Dataset entries

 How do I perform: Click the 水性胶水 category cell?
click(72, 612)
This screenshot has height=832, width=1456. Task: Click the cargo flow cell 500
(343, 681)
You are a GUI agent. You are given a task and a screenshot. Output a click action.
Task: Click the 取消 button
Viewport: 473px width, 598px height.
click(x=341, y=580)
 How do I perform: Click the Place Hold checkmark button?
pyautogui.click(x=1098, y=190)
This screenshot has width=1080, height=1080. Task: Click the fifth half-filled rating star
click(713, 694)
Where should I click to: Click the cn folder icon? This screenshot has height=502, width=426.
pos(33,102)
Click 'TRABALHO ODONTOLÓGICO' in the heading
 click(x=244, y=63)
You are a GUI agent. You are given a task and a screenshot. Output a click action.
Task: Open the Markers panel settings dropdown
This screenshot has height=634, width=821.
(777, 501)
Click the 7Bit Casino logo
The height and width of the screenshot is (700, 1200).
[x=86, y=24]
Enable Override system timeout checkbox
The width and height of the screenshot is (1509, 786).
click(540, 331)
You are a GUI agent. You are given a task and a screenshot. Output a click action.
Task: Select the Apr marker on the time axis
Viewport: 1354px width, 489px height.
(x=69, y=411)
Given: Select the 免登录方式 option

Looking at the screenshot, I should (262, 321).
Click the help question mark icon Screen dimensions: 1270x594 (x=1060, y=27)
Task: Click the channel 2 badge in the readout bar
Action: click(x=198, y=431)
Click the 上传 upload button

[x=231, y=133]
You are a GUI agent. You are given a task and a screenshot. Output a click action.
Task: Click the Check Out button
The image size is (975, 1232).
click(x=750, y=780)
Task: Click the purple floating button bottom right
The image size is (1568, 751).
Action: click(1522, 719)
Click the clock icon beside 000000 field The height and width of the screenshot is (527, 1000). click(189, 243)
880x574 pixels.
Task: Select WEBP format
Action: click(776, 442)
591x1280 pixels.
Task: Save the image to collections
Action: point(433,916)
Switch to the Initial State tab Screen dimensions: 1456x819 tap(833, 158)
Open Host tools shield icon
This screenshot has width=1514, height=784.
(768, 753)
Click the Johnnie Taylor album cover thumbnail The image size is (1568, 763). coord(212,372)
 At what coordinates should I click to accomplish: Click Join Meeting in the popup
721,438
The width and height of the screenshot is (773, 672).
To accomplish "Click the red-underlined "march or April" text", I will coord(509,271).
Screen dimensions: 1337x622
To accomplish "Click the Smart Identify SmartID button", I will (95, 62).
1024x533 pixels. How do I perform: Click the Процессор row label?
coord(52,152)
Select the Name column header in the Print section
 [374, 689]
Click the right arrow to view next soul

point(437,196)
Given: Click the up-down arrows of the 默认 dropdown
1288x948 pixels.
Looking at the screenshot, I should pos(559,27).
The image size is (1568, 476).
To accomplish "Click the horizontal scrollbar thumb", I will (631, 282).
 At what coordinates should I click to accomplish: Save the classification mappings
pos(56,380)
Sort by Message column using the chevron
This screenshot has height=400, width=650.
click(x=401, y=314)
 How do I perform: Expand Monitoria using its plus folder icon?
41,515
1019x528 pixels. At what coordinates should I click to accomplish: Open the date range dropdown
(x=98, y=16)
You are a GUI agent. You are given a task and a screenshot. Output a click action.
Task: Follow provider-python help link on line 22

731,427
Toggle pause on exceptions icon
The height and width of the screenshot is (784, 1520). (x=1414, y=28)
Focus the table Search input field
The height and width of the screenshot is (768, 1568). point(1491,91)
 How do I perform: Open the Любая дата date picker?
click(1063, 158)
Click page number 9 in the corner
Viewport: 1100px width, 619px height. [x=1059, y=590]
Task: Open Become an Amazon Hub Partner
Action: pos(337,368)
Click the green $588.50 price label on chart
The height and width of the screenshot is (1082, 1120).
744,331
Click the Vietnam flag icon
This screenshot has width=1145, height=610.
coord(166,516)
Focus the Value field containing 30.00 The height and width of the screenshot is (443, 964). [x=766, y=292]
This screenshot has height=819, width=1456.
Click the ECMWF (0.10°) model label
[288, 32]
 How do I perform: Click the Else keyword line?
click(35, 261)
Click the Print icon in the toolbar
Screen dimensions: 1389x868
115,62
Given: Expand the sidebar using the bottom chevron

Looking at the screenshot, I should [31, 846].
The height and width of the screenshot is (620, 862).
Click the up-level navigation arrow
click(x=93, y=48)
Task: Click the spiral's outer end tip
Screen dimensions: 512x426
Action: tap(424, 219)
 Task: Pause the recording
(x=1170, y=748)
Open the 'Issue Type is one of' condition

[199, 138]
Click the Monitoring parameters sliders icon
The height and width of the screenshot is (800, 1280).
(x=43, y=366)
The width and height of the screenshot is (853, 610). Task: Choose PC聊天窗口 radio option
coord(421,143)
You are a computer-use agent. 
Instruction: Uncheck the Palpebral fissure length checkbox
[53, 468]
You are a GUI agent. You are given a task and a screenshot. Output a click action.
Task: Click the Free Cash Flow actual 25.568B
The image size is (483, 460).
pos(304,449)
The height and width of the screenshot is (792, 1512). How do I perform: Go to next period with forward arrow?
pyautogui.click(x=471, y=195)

WHAT IS REQUIRED: Please quote the records above exactly, without skipping a line.

REPLY:
 How do I perform: Click the 水性胶水 category cell?
click(72, 612)
This screenshot has height=832, width=1456. Task: Click the cargo flow cell 500
(343, 681)
You are a GUI agent. You are given a task and a screenshot. Output a click action.
Task: Click the 取消 button
Viewport: 473px width, 598px height.
click(x=341, y=580)
 How do I perform: Click the Place Hold checkmark button?
pyautogui.click(x=1098, y=190)
This screenshot has width=1080, height=1080. Task: Click the fifth half-filled rating star
click(713, 694)
Where should I click to: Click the cn folder icon? This screenshot has height=502, width=426.
pos(33,102)
Click 'TRABALHO ODONTOLÓGICO' in the heading
 click(x=244, y=63)
You are a GUI agent. You are given a task and a screenshot. Output a click action.
Task: Open the Markers panel settings dropdown
This screenshot has height=634, width=821.
(777, 501)
Click the 7Bit Casino logo
The height and width of the screenshot is (700, 1200).
[x=86, y=24]
Enable Override system timeout checkbox
The width and height of the screenshot is (1509, 786).
click(540, 331)
You are a GUI agent. You are given a task and a screenshot. Output a click action.
Task: Select the Apr marker on the time axis
Viewport: 1354px width, 489px height.
(x=69, y=411)
Given: Select the 免登录方式 option

Looking at the screenshot, I should (262, 321).
Click the help question mark icon Screen dimensions: 1270x594 (x=1060, y=27)
Task: Click the channel 2 badge in the readout bar
Action: click(x=198, y=431)
Click the 上传 upload button

[x=231, y=133]
You are a GUI agent. You are given a task and a screenshot. Output a click action.
Task: Click the Check Out button
The image size is (975, 1232).
click(x=750, y=780)
Task: Click the purple floating button bottom right
The image size is (1568, 751).
Action: click(1522, 719)
Click the clock icon beside 000000 field The height and width of the screenshot is (527, 1000). click(189, 243)
880x574 pixels.
Task: Select WEBP format
Action: click(776, 442)
591x1280 pixels.
Task: Save the image to collections
Action: point(433,916)
Switch to the Initial State tab Screen dimensions: 1456x819 tap(833, 158)
Open Host tools shield icon
This screenshot has width=1514, height=784.
(768, 753)
Click the Johnnie Taylor album cover thumbnail The image size is (1568, 763). coord(212,372)
 At what coordinates should I click to accomplish: Click Join Meeting in the popup
721,438
The width and height of the screenshot is (773, 672).
To accomplish "Click the red-underlined "march or April" text", I will coord(509,271).
Screen dimensions: 1337x622
To accomplish "Click the Smart Identify SmartID button", I will (95, 62).
1024x533 pixels. How do I perform: Click the Процессор row label?
coord(52,152)
Select the Name column header in the Print section
 [374, 689]
Click the right arrow to view next soul

point(437,196)
Given: Click the up-down arrows of the 默认 dropdown
1288x948 pixels.
Looking at the screenshot, I should pos(559,27).
The image size is (1568, 476).
To accomplish "Click the horizontal scrollbar thumb", I will (631, 282).
 At what coordinates should I click to accomplish: Save the classification mappings
pos(56,380)
Sort by Message column using the chevron
This screenshot has height=400, width=650.
click(x=401, y=314)
 How do I perform: Expand Monitoria using its plus folder icon?
41,515
1019x528 pixels. At what coordinates should I click to accomplish: Open the date range dropdown
(x=98, y=16)
You are a GUI agent. You are given a task and a screenshot. Output a click action.
Task: Follow provider-python help link on line 22

731,427
Toggle pause on exceptions icon
The height and width of the screenshot is (784, 1520). (x=1414, y=28)
Focus the table Search input field
The height and width of the screenshot is (768, 1568). point(1491,91)
 How do I perform: Open the Любая дата date picker?
click(1063, 158)
Click page number 9 in the corner
Viewport: 1100px width, 619px height. [x=1059, y=590]
Task: Open Become an Amazon Hub Partner
Action: pos(337,368)
Click the green $588.50 price label on chart
The height and width of the screenshot is (1082, 1120).
744,331
Click the Vietnam flag icon
This screenshot has width=1145, height=610.
coord(166,516)
Focus the Value field containing 30.00 The height and width of the screenshot is (443, 964). [x=766, y=292]
This screenshot has height=819, width=1456.
Click the ECMWF (0.10°) model label
[288, 32]
 How do I perform: Click the Else keyword line?
click(35, 261)
Click the Print icon in the toolbar
Screen dimensions: 1389x868
115,62
Given: Expand the sidebar using the bottom chevron

Looking at the screenshot, I should [31, 846].
The height and width of the screenshot is (620, 862).
Click the up-level navigation arrow
click(x=93, y=48)
Task: Click the spiral's outer end tip
Screen dimensions: 512x426
Action: tap(424, 219)
 Task: Pause the recording
(x=1170, y=748)
Open the 'Issue Type is one of' condition

[199, 138]
Click the Monitoring parameters sliders icon
The height and width of the screenshot is (800, 1280).
(x=43, y=366)
The width and height of the screenshot is (853, 610). Task: Choose PC聊天窗口 radio option
coord(421,143)
You are a computer-use agent. 
Instruction: Uncheck the Palpebral fissure length checkbox
[53, 468]
You are a GUI agent. You are given a task and a screenshot. Output a click action.
Task: Click the Free Cash Flow actual 25.568B
The image size is (483, 460).
pos(304,449)
The height and width of the screenshot is (792, 1512). How do I perform: Go to next period with forward arrow?
pyautogui.click(x=471, y=195)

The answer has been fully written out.